The repeals did not extend to any appointment made under the repealed enactments and not then determined, to any offence committed against them or any prosecution or other act commenced and not concluded or completed, or to any payment of money then due in respect of any provision of them.

=== Special provision as to tea ===
Section 30 of the act required all tea imported as merchandise into and landed at any port in Great Britain or Ireland from 1 January 1876 to be subject to examination by persons appointed by the Commissioners of Customs, with the approval of the Treasury. Tea found on analysis to be mixed with other substances or to be exhausted was not to be delivered except with the sanction of the commissioners, and tea found to be unfit for human food was to be forfeited and destroyed. Section 31 defined "exhausted" tea as tea deprived of its proper quality, strength or virtue by steeping, infusion, decoction or other means.

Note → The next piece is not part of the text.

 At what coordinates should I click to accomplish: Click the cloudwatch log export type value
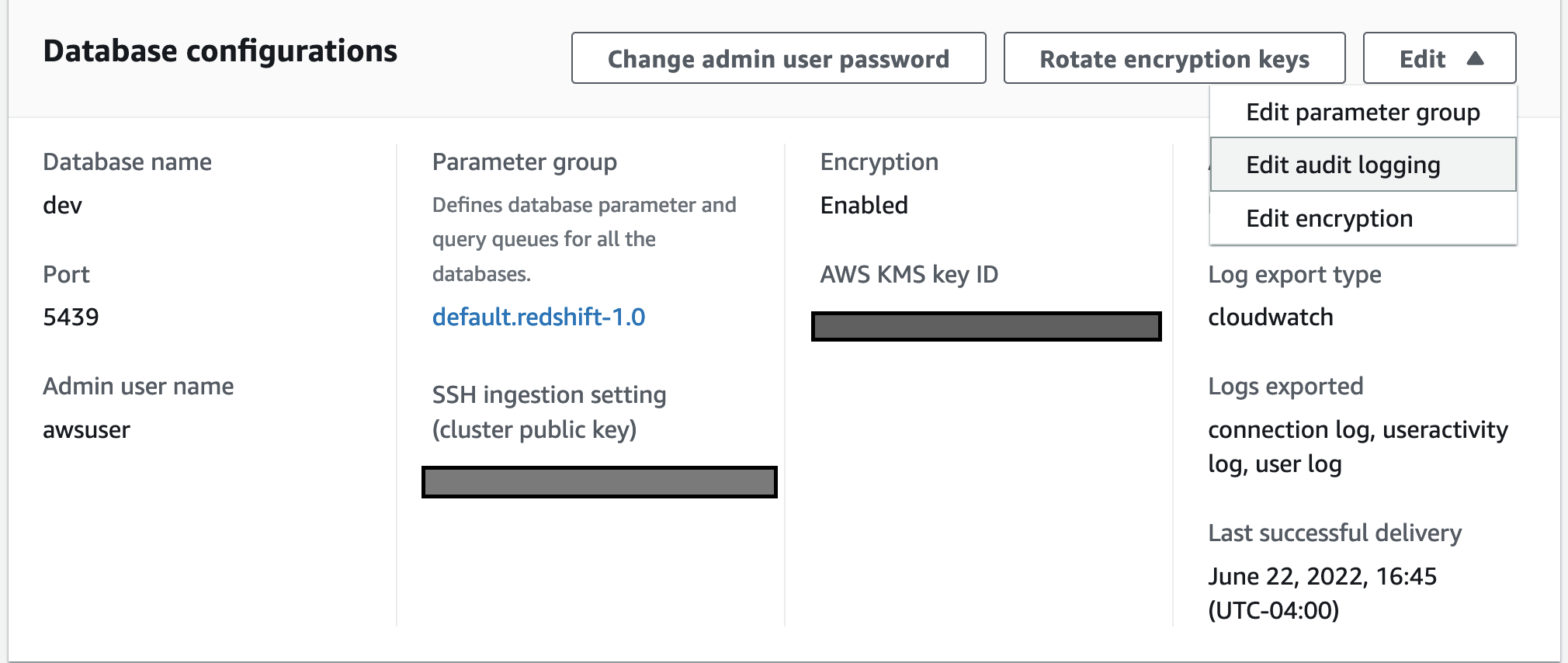click(1270, 317)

== Subsequent developments ==
Section 1 of the act was repealed by section 1 of, and the schedule to, the Statute Law Revision Act 1878 (46 & 47 Vict. c. 39), which came into force on 25 August 1883.

The whole act, except sections 30, 31 and 36, was repealed by section 37 of, and the fourth schedule to, the Food and Drugs (Adulteration) Act 1928 (18 & 19 Geo. 5. c. 31), which came into operation on 1 January 1929. That repeal did not affect any regulation, registration, appointment, sample, analysis, direction, order, certificate or approval made, effected, taken or given under the repealed enactments, each of which was to have effect as if made, effected, taken or given under the 1928 act. Save as respects the importation of articles of food and proceedings for offences in relation thereto, the 1928 act did not extend to Northern Ireland.

The whole act, so far as unrepealed, except in so far as it extends to Northern Ireland, was repealed by section 1 of, and the first schedule to, the Statute Law Revision Act 1953 (2 & 3 Eliz. 2. c. 5), which came into force on 18 December 1953.